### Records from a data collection
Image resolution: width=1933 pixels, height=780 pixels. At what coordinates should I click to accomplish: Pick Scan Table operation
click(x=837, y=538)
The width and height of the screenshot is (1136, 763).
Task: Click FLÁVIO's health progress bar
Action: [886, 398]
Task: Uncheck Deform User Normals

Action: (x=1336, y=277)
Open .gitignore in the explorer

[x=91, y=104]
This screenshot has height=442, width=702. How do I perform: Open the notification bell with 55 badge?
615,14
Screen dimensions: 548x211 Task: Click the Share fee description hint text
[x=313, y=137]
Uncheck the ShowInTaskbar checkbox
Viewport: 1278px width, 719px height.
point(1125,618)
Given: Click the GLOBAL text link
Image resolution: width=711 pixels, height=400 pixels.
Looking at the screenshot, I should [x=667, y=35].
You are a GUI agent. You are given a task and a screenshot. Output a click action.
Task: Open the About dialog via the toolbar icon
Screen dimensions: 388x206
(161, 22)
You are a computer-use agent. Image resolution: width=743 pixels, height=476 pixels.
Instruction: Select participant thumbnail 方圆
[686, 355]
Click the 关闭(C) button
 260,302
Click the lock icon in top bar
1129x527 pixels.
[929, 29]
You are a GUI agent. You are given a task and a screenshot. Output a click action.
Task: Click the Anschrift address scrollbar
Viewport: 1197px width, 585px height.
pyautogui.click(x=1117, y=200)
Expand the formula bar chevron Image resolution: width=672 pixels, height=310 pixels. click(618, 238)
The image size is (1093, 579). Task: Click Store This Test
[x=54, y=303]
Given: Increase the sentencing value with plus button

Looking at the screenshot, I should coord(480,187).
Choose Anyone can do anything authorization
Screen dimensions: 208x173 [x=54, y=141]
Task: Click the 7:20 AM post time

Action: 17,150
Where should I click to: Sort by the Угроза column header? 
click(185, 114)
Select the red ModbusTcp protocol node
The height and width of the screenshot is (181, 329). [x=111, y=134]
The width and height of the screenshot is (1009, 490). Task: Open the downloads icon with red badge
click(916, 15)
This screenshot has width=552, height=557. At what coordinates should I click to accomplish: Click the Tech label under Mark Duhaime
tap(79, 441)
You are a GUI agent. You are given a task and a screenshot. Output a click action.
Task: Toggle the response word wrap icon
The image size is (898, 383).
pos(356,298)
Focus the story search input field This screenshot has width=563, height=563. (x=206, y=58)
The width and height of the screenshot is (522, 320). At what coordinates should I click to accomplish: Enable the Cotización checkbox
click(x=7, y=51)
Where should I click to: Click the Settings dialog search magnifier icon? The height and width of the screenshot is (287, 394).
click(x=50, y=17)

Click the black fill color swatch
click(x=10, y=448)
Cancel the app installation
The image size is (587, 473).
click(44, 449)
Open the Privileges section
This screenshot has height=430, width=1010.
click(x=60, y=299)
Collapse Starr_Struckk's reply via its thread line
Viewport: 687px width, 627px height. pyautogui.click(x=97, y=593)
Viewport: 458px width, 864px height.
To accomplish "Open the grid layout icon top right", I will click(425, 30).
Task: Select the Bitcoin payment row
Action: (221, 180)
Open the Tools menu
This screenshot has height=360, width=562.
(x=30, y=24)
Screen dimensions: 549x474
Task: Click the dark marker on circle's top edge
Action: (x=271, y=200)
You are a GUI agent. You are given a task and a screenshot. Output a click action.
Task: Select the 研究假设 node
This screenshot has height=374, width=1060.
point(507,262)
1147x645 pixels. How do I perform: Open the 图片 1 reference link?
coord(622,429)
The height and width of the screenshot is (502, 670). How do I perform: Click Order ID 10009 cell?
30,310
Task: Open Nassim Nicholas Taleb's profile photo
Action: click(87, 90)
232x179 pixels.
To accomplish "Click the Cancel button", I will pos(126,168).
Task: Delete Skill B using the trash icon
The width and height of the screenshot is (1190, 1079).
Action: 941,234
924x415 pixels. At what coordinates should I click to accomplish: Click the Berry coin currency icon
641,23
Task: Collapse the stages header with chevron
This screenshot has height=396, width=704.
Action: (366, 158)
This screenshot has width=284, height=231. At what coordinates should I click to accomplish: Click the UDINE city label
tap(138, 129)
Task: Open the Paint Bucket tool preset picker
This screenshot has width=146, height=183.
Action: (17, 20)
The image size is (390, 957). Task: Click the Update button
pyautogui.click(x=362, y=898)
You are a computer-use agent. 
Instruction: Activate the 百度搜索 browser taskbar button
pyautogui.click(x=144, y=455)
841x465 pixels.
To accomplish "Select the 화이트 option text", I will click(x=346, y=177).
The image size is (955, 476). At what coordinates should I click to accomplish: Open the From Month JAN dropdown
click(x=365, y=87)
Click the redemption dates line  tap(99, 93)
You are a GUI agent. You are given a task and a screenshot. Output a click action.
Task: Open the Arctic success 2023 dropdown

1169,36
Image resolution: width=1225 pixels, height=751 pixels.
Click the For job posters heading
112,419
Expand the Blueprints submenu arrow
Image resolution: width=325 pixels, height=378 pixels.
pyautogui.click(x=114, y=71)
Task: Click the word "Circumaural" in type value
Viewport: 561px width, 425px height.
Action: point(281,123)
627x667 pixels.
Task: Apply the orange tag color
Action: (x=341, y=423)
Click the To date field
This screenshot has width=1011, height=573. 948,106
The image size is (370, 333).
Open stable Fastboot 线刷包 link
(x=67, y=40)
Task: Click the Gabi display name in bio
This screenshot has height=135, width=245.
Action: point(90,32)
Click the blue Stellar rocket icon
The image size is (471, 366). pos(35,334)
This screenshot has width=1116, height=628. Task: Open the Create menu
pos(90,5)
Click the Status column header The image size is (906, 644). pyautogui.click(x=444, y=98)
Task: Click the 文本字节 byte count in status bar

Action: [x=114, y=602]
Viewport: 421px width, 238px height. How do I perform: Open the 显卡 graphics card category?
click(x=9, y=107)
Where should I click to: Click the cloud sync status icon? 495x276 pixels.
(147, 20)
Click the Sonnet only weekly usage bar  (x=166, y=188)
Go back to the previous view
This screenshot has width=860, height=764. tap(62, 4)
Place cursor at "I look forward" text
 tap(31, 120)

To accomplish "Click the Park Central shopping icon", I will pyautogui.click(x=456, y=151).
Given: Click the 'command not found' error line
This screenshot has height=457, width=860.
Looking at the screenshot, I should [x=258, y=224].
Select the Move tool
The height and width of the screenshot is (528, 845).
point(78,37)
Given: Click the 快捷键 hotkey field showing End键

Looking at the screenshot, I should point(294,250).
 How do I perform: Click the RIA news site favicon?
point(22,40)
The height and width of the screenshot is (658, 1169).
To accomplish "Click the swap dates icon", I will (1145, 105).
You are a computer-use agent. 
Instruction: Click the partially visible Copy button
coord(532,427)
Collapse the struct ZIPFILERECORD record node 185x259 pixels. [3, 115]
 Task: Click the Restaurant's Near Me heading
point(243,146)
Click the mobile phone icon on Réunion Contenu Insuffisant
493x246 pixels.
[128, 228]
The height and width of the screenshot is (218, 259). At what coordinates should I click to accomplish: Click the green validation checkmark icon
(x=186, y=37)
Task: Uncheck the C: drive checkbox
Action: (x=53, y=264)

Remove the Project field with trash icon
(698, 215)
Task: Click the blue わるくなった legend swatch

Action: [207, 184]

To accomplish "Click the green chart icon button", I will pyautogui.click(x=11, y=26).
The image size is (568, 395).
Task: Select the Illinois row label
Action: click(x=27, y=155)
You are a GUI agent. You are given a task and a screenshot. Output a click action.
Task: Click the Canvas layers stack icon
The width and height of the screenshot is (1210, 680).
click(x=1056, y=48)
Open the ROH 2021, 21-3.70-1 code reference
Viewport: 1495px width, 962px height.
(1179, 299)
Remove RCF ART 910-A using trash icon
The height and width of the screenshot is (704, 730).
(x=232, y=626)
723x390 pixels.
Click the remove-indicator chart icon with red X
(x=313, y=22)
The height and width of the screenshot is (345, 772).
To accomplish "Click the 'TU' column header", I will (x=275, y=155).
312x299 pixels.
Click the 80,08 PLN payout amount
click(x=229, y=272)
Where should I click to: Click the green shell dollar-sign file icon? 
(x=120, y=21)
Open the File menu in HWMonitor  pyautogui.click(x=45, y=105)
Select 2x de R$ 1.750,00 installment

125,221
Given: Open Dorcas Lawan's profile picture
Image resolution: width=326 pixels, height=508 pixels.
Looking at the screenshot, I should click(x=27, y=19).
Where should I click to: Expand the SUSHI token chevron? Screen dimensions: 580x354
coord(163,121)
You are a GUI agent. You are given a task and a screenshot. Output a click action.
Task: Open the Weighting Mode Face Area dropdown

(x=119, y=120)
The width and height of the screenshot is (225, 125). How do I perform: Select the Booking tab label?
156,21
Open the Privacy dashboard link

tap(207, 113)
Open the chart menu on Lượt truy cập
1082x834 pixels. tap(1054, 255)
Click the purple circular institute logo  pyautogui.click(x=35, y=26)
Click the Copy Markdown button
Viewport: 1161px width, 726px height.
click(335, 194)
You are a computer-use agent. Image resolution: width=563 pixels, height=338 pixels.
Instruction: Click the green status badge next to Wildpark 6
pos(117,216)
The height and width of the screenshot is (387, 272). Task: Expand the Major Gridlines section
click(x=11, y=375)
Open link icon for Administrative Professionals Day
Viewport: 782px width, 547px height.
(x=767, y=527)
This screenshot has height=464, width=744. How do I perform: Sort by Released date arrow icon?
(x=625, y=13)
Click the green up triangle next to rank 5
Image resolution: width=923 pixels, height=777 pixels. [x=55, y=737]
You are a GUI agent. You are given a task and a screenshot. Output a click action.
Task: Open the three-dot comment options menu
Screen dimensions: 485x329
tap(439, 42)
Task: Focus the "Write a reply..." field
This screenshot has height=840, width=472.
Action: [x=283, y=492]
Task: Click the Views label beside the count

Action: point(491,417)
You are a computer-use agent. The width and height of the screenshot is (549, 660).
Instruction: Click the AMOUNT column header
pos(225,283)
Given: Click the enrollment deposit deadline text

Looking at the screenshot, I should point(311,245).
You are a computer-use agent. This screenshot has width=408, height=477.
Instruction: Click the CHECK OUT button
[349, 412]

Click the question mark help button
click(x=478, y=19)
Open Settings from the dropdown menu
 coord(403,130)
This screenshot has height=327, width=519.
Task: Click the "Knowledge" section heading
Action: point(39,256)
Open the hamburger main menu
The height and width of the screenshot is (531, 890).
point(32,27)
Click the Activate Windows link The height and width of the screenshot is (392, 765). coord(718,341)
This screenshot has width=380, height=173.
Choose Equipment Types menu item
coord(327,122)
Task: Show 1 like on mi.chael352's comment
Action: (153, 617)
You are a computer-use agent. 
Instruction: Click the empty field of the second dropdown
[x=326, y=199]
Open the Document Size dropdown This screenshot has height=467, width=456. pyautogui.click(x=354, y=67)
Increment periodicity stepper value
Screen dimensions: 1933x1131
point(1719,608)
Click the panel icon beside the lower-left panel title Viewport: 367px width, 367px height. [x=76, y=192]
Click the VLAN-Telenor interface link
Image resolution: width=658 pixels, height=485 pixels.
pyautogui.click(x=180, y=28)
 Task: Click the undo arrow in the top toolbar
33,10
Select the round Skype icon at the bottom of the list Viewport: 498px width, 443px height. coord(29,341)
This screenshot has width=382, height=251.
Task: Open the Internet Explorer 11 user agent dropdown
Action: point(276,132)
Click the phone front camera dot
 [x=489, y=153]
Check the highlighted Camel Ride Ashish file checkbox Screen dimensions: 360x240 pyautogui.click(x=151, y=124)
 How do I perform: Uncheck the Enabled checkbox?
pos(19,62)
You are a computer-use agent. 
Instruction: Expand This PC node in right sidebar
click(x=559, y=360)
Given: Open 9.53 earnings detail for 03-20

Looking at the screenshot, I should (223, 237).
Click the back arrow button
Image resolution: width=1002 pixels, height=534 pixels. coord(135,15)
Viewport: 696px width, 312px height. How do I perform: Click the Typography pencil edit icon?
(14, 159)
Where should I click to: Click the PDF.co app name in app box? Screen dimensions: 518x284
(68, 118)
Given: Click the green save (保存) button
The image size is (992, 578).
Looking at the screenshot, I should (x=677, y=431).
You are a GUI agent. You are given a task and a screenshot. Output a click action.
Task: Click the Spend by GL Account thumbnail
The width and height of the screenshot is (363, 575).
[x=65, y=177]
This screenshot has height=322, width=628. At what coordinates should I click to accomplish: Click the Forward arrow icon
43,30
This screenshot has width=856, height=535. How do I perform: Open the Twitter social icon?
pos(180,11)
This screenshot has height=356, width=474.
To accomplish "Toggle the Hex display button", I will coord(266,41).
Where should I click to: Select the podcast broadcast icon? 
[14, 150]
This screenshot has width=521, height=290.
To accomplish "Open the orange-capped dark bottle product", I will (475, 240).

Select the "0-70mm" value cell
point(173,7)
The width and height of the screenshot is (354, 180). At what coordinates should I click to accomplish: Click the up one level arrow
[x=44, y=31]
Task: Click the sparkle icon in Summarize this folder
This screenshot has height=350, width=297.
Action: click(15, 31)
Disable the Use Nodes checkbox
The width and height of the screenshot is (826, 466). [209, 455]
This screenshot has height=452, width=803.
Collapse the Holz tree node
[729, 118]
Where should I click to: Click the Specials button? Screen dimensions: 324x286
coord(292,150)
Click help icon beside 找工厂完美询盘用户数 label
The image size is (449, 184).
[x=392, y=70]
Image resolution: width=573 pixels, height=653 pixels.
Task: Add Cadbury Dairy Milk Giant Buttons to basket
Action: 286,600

### WHAT THIS TASK INVOLVES
A single number is the whole answer: the tally of lines in the entries that hold "Focus".

### ANSWER SECTION
2